--- What to do ---
Please rewrite the part that opens with the line containing "Screen dimensions: 1280x669" and closes with the line containing "Action: pos(927,620)", replacing "Switch to" with "Open" and leaving everything else unchanged.

— Start Material for the task —

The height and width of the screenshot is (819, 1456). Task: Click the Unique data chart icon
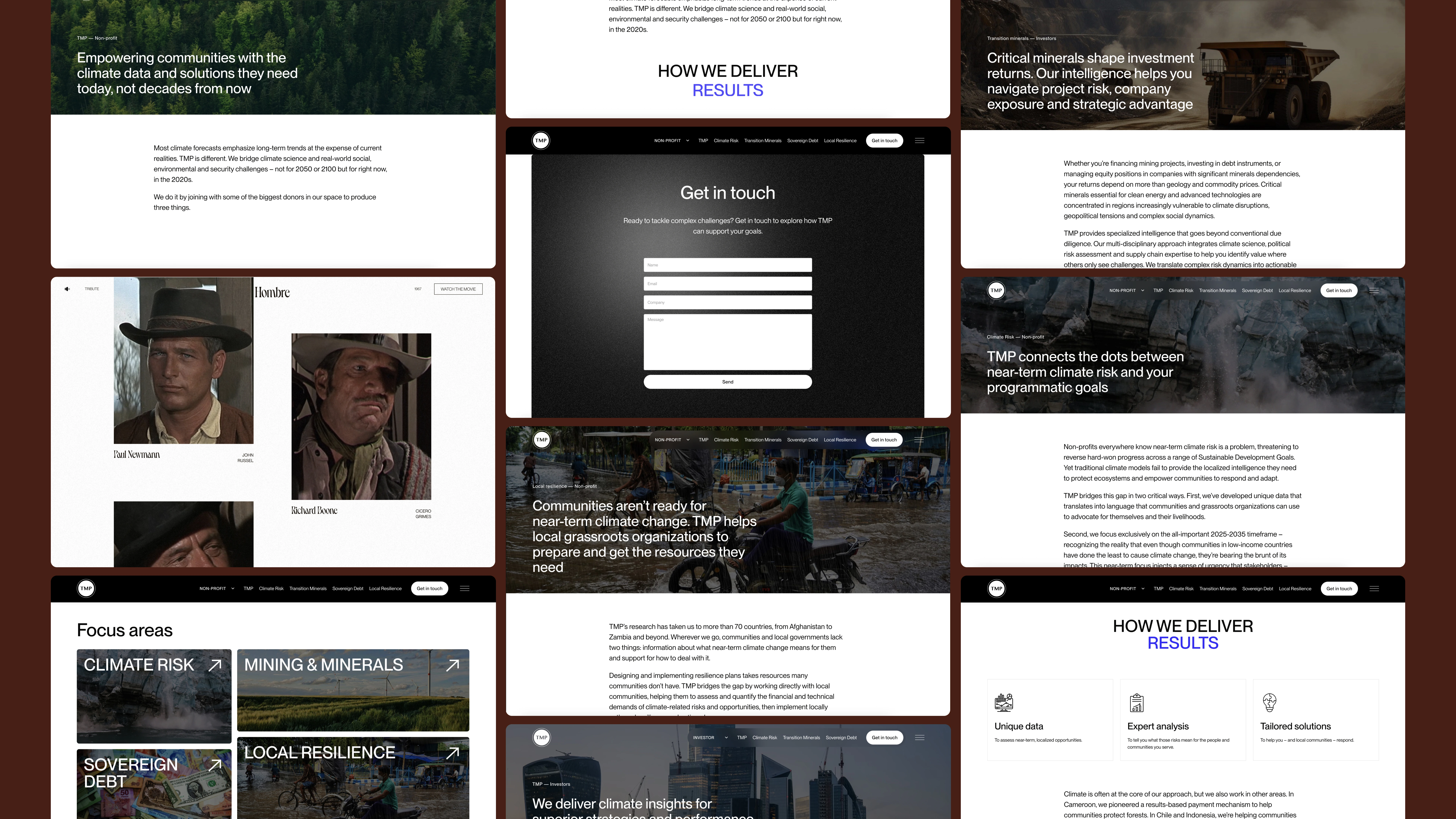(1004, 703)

— End Material for the task —
— Start Material for the task —

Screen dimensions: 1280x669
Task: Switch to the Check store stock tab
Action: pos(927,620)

— End Material for the task —

--- The completed task ---
Screen dimensions: 1280x669
Task: Open the Check store stock tab
Action: pos(927,620)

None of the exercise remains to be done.